We knew he was strong, but we found him gentle; we have not often seen
such intellectual freedom coupled with so evangelical a zeal."
A
young journalist, Hubert le Peet, who later became editor of The Friend
and also of the British edition of Schweitzer's hospital bulletins, went
to Oxford to interview Schweitzer and found himself appropriated as his
guide in London. He wrote of those days as a strenuous time, conveying
the burly black-cloaked figure from theologian to theologian, from organ
to organ
He sometimes forgets that other people are not quite so
tireless as himself, and I've sometimes been quite sorry for dear Madame
Schweitzer!
From Edinburgh come two stories: One about Sir Wilfred Grenfell, who
had founded a hospital for fishermen in Labrador, doing in the frozen
wastes what Schweitzer was doing in the hot swamps of Africa. A mutual
friend invited them both and they met on the doorstep. "We began
at once," says Schweitzer, "to question each other about the
problems connected with the management of our hospitals. His chief trouble
was the disappearance of reindeer for their periodic migrations; mine
the loss of goats, from theft and snake-bites. Then we burst out laughing:
we were talking not as doctors concerned with patients, but as farmers
concerned with livestock!
When they signed the visitors' book the dark burly doctor from
the African river and the white-haired doctor from the snows Schweitzer
was impelled to add under his signature: "The Hippopotamus is delighted
to meet the Polar Bear."
And the great cellist, Pablo Casals, wrote in his autobiography, Joys
and Sorrows: I had looked forward eagerly to meeting Schweitzer.

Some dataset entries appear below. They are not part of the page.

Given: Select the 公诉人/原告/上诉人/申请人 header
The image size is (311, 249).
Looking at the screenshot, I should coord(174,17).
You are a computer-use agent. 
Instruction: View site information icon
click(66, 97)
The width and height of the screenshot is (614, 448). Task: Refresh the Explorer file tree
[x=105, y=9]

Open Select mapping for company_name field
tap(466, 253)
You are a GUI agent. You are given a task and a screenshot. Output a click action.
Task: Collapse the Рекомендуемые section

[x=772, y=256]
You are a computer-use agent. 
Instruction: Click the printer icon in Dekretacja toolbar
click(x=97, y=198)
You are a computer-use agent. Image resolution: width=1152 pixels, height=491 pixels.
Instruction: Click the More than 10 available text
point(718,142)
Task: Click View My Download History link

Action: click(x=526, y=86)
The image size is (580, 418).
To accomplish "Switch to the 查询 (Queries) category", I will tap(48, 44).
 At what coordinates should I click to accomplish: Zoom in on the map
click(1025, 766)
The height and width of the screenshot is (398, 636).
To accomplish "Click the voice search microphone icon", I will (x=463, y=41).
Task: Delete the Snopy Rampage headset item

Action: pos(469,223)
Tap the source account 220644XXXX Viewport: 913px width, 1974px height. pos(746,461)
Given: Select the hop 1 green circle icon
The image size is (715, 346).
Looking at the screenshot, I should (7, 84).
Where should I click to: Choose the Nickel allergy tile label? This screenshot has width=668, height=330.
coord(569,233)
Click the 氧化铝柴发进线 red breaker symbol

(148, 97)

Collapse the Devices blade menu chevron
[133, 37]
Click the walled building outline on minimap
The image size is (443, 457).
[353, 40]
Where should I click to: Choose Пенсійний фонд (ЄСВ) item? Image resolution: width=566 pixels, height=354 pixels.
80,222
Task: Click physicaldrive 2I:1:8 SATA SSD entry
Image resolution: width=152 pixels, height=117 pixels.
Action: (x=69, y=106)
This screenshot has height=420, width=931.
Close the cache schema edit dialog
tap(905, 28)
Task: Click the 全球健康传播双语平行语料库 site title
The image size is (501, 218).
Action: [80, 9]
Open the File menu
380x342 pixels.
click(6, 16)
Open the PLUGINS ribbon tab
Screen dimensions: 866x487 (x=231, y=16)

Not only was I familiar with his writings on Bach, but I had of course
an intense admiration for him as a man. On that occasion in Edinburgh
there were a number of public and private concerts, and Schweitzer became
very excited over my playing of Bach. He urged me to stay on he
wanted to hear more Bach but I couldn't stay, because of other
engagements. I had to catch a train after my last performance, and I had
gotten my things together and was hurrying down a corridor when I heard
the sound of running footsteps behind me. I looked around. It was Schweitzer.
He was all out of breath. He looked at me with that wonderful expression
of his which mirrored the great compassion of the man. If you must
leave, he said, then let us at least say goodbye with intimacy.
He was speaking in French. "Let us tutoyer one another before we
separate. We embraced and parted.
From this time on the British Hospital Fund was among those trying to
get him the Nobel Peace Prize.
The Columbia Gramophone Company recorded Schweitzer's playing of a number
of Bach works in London for the Bach Organ Music Society. The organ he
had played on was that of All Hallows in the Tower. These first six works,
advertised as "played by Dr. Albert Schweitzer, the greatest interpreter
of Bach," proved so successful that in 1936 the company wished to
make fifty-two more records.
Though
he liked the organ at All Hallows Schweitzer had not been entirely happy
about the arrangements there. The rector had not been very enthusiastic
about the enterprise, and Schweitzer had been able to work there only
at nights. Moreover, much of the time he had spent on stepladders stuffing
the windows with cotton wool to prevent vibration. He proposed instead
the organ of St. Aurelie in Strasbourg an organ built by his favorite
organ builder, Silbermann, and restored by his friend Frederic Härpfer. The secretary of the Bach Organ Music Society went especially to Strasbourg to hear it and was so impressed by the organ's tone that Columbia agreed
to spend a great deal of money sending their recording equipment from
London to Strasbourg for what was at that time the "largest plan
of consecutive gramophone record making ever undertaken by an artist.
Jawaharlal Nehru was due to be released after one of his regular spells
in a British jail, and Mahatma Gandhi wrote to ask if Schweitzer would
look after him for a few days while he accustomed himself to freedom.
So Nehru was briefly the guest of the Schweitzers in Lausanne.